- **WHAT YOU NEED TO DO**: Please rewrite the rows below as a numbered list, leaving out any blank lines.

- **ENTRIES PROVIDED**:
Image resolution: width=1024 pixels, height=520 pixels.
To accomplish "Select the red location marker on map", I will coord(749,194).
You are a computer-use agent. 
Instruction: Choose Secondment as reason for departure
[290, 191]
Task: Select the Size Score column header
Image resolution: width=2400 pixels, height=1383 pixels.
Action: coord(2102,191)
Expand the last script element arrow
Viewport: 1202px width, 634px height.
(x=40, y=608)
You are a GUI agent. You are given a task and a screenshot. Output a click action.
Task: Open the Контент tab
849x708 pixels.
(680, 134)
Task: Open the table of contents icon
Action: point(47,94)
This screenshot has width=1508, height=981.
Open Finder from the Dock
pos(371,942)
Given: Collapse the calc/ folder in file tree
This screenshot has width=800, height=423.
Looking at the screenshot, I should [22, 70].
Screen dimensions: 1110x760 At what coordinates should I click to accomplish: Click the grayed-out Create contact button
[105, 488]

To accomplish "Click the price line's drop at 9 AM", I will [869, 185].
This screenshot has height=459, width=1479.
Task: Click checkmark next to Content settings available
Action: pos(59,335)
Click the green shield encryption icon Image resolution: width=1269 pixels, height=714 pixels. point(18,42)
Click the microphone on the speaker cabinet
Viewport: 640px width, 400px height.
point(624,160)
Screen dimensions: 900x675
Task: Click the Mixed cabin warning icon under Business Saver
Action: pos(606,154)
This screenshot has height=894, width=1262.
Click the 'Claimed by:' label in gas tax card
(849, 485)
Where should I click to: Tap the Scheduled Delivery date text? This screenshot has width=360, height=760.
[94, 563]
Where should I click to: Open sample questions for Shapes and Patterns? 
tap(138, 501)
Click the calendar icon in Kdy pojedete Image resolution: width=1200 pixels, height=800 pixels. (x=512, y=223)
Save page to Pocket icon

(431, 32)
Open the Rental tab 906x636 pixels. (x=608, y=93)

- **RESPONSE**:
1. Image resolution: width=1024 pixels, height=520 pixels.
2. To accomplish "Select the red location marker on map", I will coord(749,194).
3. You are a computer-use agent. 
4. Instruction: Choose Secondment as reason for departure
5. [290, 191]
6. Task: Select the Size Score column header
7. Image resolution: width=2400 pixels, height=1383 pixels.
8. Action: coord(2102,191)
9. Expand the last script element arrow
10. Viewport: 1202px width, 634px height.
11. (x=40, y=608)
12. You are a GUI agent. You are given a task and a screenshot. Output a click action.
13. Task: Open the Контент tab
14. 849x708 pixels.
15. (680, 134)
16. Task: Open the table of contents icon
17. Action: point(47,94)
18. This screenshot has width=1508, height=981.
19. Open Finder from the Dock
20. pos(371,942)
21. Given: Collapse the calc/ folder in file tree
22. This screenshot has width=800, height=423.
23. Looking at the screenshot, I should [22, 70].
24. Screen dimensions: 1110x760 At what coordinates should I click to accomplish: Click the grayed-out Create contact button
25. [105, 488]
26. To accomplish "Click the price line's drop at 9 AM", I will [869, 185].
27. This screenshot has height=459, width=1479.
28. Task: Click checkmark next to Content settings available
29. Action: pos(59,335)
30. Click the green shield encryption icon Image resolution: width=1269 pixels, height=714 pixels. point(18,42)
31. Click the microphone on the speaker cabinet
32. Viewport: 640px width, 400px height.
33. point(624,160)
34. Screen dimensions: 900x675
35. Task: Click the Mixed cabin warning icon under Business Saver
36. Action: pos(606,154)
37. This screenshot has height=894, width=1262.
38. Click the 'Claimed by:' label in gas tax card
39. (849, 485)
40. Where should I click to: Tap the Scheduled Delivery date text? This screenshot has width=360, height=760.
41. [94, 563]
42. Where should I click to: Open sample questions for Shapes and Patterns? 
43. tap(138, 501)
44. Click the calendar icon in Kdy pojedete Image resolution: width=1200 pixels, height=800 pixels. (x=512, y=223)
45. Save page to Pocket icon
46. (431, 32)
47. Open the Rental tab 906x636 pixels. (x=608, y=93)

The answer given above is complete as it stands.